Tuesday, November 3, 2009

My Life in the Little Brown House, part 6: Meals

The main meal of the day was at noon and was always called “dinner.” I didn’t encounter use of “dinner” for the evening meal until I had gone to work for Shell in California. While the family lived in the little brown house during my early years, my father always walked home for the noontime meal. Generally it was a meat and potatoes meal. Now I can’t really recall what the cuts or type of meat were, but I’m sure they were not the expensive ones. Meatloaf, wieners, meatballs and such. Occasionally my mother would make vegetable soup, and accompanying this would be the meat from the “soup bone.” Potatoes, carrots, perhaps some cabbage, maybe a little rice were the main components. She would also make navy bean coup and cabbage soup. Fish, except for canned salmon and, rarely, sardines, was not on the menu. My mother would make a salmon loaf, which I still recall I liked. Vegetables if cooked were usually “creamed” — corn, peas, string beans. Tomatoes were often stewed — my mother usually canned tomatoes for use in the winter months. In the summertime there would be corn on the cob and such fresh produce as lettuce and radishes.

I think there was usually a dessert of some kind, if nothing else, canned fruit. But there would also be various puddings — tapioca, chocolate, rhubarb, apple puddings, occasional pies. The most frequent pies were pumpkin (sometimes without a pie shell) and raisin. In season there might be apple or cherry.

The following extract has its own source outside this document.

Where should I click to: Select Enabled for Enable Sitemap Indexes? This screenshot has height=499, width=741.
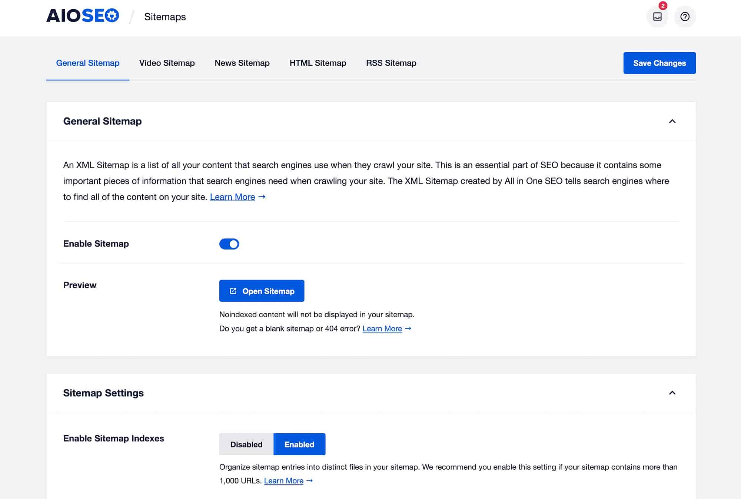coord(299,444)
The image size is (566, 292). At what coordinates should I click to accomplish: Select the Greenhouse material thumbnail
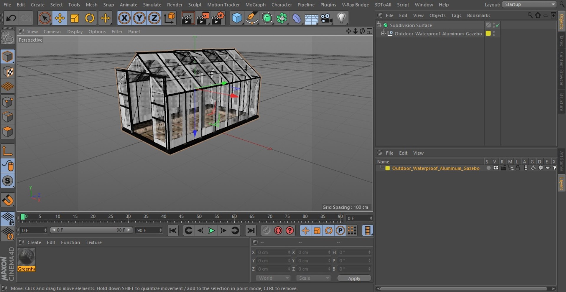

The evening meal was called supper and was often a lighter edition of the noon meal, sometimes using leftovers in the form of a potato/meat hash, corn cut off of excess ears and corn and heated in the fry pan, etc. And often there would be an afternoon coffee time with rolls that my mother made, or rusks [a rectangular, hard, dry biscuit or a twice-baked bread] for those of the adults who were having coffee (coffee generally was not for children); this would be along about 4 o’clock or so.